Mais l’essentiel n’est pas là. Il est dans cette étape supplémentaire franchie par un pouvoir qui se considère chaque jour davantage au dessus des lois. D’où sa fureur lorsque une loi, élaborée et votée pour son confort, est invalidée par un collège de 16 juges constitutionnels qui persistent à croire que l’Italie est un état de droit. Cet événement est grave en lui-même. Mais il l’est peut être davantage aux yeux des autres Européens qu’à ceux des Italiens eux-mêmes. En effet, Silvio Berlusconi est toujours assuré d’une forte majorité chez les députés comme chez les sénateurs. Il est donc en situation de continuer de gouverner. Parce qu’il est légitime. Mais aussi parce qu’il garde la confiance d’une majorité d’Italiens. Vu de l’extérieur, ses frasques dans sa maison de Sardaigne auraient déjà dû le conduire à quitter sa charge publique. Et sa façon de tenter d’échapper à la justice, en faisant concocter une loi sur mesure, est aussi de nature, à l’extérieur, à le déconsidérer. Mais sa thématique du complot rencontre un certain écho en Italie. Et surtout sa politique continue de convenir à une majorité de ses concitoyens. D’autant que l’opposition de gauche est toujours éclatée et s’est perdue dans des querelles de personnes. Il n’y a donc pas à proprement parler d’opposition cohérente et déterminée.
Paradoxalement, ce revers judiciaire que lui infligent les juges constitutionnels n’est pas une bonne nouvelle.

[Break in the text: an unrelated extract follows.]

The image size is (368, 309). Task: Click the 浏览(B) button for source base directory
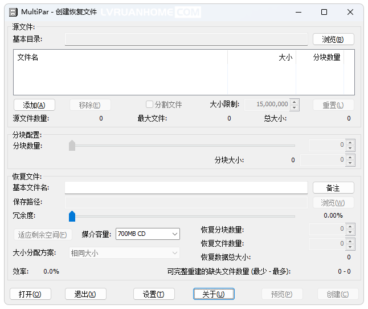(333, 39)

Certes, cette décision montre que les institutions italiennes fonctionnement. Mais, politiquement, cela créée une situation qui renforce la main de son allié déjà puissant, trop puissant, à savoir la Ligue du Nord d’Umberto Bossi. Ce dernier conduit une formation xénophobe qui, par les positions qu’il prend, met en péril l’unité italienne. Puisque son fond de commerce consiste notamment à dénoncer les largesses dont bénéficierait le Sud de l’Italie et à vouloir mettre un terme aux mécanismes de péréquations qui font l’unité du pays. Or, dans le paysage actuel, les leaders de droite, et non des moindres, s’interrogent. Certains, comme Gianfranco Fini, n’hésitent plus à se dissocier. Alors qu’en revanche, la Ligue fait figure pour Silvio Berlusconi d’ultime rempart. Déjà, mathématiquement, le poids de la Ligue est indispensable à l’expression de la majorité parlementaire. Désormais ce poids politique s’est accru de la dernière en date des polémiques.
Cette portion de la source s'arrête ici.